¿Semana de mayo?
Recuerdo cuando era chico, allá por mediados del siglo pasado, que la semana de Mayo era muy esperada desde su víspera. Implicaba, en aquellos años, grandes festejos, carreras de sortijas, cuadreras. Para los más chicos, carreras de embolsados, de bicicletas, de “tres pies” piñata, etc.
Comenzaba el día once de mayo, “Día del himno Nacional Argentino”. En la escuela, nos enseñaban la historia de los acontecimientos de 1810, y debíamos rendir prueba de haberlo aprendido. Se usaba escarapela, no por obligación, sino porque teníamos una empatía con la gesta de Mayo y nos identificábamos con aquella. En los festejos culminantes, el veinticinco, participaba toda la comunidad, la familia acompañándonos a la escuela, los desfiles, en el orden nacional efectivos militares con gallardía y marcando el paso al unísono, en el barrio, con las fuerzas vivas. Esto ocurría en todo el país, con verdadero sentimiento nacional, manteniendo las culturas regionales y sus identidades.
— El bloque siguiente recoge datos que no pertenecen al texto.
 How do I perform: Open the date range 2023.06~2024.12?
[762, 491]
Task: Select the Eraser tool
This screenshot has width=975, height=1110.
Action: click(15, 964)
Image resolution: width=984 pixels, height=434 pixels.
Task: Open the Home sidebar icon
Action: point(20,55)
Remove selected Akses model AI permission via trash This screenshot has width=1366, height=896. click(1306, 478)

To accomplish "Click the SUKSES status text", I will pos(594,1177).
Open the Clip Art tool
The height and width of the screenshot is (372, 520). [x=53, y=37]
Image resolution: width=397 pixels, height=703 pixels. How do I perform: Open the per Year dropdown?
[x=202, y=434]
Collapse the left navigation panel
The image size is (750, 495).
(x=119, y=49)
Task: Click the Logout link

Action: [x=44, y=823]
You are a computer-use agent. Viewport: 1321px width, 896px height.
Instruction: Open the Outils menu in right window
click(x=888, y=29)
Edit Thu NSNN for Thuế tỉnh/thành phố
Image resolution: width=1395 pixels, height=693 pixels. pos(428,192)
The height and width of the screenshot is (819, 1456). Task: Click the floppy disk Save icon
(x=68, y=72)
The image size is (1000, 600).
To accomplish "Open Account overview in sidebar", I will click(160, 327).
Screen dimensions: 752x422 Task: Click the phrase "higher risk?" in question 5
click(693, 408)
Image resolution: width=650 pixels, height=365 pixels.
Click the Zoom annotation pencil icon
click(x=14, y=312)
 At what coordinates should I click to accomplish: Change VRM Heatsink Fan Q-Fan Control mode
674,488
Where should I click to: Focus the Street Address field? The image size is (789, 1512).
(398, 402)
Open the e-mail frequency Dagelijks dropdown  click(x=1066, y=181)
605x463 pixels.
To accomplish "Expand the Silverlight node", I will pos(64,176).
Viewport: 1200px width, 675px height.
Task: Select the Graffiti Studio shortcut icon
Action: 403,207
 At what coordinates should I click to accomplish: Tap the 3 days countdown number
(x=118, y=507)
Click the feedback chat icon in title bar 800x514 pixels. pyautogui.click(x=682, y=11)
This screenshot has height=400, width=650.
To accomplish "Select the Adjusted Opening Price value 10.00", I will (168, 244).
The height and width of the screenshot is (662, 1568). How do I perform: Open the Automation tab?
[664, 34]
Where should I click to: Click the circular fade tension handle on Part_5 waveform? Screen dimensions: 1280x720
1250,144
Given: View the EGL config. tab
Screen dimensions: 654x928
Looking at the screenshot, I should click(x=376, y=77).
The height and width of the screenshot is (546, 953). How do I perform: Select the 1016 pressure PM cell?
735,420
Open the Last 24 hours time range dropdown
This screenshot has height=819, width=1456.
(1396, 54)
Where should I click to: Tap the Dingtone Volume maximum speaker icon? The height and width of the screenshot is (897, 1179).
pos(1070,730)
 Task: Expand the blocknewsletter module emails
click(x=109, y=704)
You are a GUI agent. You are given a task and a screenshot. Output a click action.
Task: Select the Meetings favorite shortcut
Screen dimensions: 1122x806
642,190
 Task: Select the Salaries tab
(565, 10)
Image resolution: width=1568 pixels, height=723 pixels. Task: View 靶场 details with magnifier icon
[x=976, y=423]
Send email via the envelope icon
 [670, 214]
Hoy todo parece lejano, como un sueño de que alguna vez ocurrió pero ya pasó ¿o tal vez me parece – como dijo Manrique – que cualquiera tiempo pasado fue mejor?
Esta semana de Mayo que acaba de concluir, a 200 años de su gesta, pasó ante una apatía generalizada. Los actos fueron casi desapercibidos para la mayoría de la población. Estaban las autoridades obligatoriamente, y algunos que otros presentes.
¿Es tan grande la pérdida de identidad? ¿de nacionalidad? ¿somos sólo argentinos cuando se obtiene un triunfo deportivo?. Sin querer, así como al pasar le pregunte a algunos chicos de entre 12 y 16 años si sabían lo que había ocurrido en Mayo de 1810 y la respuesta no me sorprendió. La gran mayoría no lo sabía explicar, otros tenían una somera idea, y unos pocos (muy pocos) definieron los acontecimientos con muestras de saber y haber estudiado la historia.
Creo que debemos rescatar la historia de aquellos prohombres, y fundamentalmente no olvidarla. “Los pueblos que no tienen memoria, están condenados a repetir su historia”. Esto debe comenzar desde la escuela, con el apoyo de la familia, así comenzaremos a reconstruir nuestro presente con proyección de futuro, y darle a nuestros nietos una verdadera identidad argentina.